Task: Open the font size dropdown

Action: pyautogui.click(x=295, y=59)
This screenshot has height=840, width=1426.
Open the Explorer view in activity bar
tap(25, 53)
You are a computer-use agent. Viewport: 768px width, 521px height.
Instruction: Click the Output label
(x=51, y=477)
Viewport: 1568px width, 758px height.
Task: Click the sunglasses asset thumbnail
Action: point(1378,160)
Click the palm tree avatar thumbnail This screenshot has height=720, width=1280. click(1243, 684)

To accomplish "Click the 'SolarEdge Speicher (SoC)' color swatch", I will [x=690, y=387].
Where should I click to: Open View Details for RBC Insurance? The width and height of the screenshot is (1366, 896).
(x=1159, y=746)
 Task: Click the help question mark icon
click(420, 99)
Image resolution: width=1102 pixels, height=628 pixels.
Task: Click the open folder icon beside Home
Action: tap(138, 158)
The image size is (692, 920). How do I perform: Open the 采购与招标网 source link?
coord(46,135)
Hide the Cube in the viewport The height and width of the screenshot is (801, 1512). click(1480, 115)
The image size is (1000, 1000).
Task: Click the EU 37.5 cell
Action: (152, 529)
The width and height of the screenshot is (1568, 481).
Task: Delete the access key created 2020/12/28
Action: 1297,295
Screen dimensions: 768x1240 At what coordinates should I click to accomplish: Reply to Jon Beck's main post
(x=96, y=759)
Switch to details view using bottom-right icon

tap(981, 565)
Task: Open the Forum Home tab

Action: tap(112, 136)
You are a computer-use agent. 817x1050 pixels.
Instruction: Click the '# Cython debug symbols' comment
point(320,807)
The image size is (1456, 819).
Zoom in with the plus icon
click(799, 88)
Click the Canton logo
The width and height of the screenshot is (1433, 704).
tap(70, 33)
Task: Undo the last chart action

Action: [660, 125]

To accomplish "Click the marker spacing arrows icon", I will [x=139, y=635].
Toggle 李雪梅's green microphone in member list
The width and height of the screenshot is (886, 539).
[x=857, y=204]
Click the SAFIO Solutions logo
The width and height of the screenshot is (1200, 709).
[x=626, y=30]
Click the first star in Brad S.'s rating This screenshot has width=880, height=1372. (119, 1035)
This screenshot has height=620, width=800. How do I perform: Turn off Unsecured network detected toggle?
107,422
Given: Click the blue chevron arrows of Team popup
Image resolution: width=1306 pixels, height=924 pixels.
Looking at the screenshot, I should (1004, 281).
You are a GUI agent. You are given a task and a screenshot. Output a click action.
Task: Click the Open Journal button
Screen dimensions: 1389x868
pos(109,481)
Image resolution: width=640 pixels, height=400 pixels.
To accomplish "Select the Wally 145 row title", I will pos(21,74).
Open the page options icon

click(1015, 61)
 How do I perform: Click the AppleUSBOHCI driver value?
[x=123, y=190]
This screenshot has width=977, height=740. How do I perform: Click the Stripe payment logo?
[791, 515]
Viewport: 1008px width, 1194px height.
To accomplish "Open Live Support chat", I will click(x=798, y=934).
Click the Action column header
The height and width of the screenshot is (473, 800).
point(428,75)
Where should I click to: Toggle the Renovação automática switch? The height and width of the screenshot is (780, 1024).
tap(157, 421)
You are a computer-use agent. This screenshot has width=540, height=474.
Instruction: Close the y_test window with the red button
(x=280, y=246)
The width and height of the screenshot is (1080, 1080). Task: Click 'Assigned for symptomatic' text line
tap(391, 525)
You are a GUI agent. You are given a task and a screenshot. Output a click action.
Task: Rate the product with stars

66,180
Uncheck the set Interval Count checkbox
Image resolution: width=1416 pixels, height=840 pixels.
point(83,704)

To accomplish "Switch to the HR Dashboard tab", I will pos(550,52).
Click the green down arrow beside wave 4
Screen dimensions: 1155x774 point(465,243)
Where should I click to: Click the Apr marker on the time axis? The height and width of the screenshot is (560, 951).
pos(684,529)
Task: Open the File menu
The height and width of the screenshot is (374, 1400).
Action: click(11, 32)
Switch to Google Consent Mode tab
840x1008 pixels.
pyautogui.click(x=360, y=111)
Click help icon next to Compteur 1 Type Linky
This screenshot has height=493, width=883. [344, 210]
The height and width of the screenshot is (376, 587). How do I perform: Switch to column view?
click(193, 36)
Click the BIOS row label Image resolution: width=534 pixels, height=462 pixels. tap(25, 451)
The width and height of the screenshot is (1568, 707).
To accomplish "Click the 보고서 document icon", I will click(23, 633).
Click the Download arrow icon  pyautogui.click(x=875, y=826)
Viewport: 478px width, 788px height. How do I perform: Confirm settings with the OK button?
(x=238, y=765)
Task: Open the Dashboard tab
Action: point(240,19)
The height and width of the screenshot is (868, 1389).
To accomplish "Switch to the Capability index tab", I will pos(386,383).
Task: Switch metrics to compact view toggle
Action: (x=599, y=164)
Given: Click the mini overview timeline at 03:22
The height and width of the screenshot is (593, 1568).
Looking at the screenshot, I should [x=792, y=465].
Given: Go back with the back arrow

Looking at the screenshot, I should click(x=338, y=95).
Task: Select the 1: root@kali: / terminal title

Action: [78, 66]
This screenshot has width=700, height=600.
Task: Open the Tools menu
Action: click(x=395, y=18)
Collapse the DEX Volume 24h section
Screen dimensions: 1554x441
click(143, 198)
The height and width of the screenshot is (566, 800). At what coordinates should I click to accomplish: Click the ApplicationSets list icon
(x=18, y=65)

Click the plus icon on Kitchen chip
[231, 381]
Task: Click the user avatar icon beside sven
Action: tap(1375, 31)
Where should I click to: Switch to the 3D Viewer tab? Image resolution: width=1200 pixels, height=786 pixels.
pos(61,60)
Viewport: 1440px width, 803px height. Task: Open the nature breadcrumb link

★ ★ ★

## [Exercise task]
Retype the items from the line with "Task: Open the File menu" up to and including the line with "Click the BIOS", keeping every character the same.

## [Exercise response]
Task: Open the File menu
The height and width of the screenshot is (374, 1400).
Action: click(11, 32)
Switch to Google Consent Mode tab
840x1008 pixels.
pyautogui.click(x=360, y=111)
Click help icon next to Compteur 1 Type Linky
This screenshot has height=493, width=883. [344, 210]
The height and width of the screenshot is (376, 587). How do I perform: Switch to column view?
click(193, 36)
Click the BIOS row label Image resolution: width=534 pixels, height=462 pixels. tap(25, 451)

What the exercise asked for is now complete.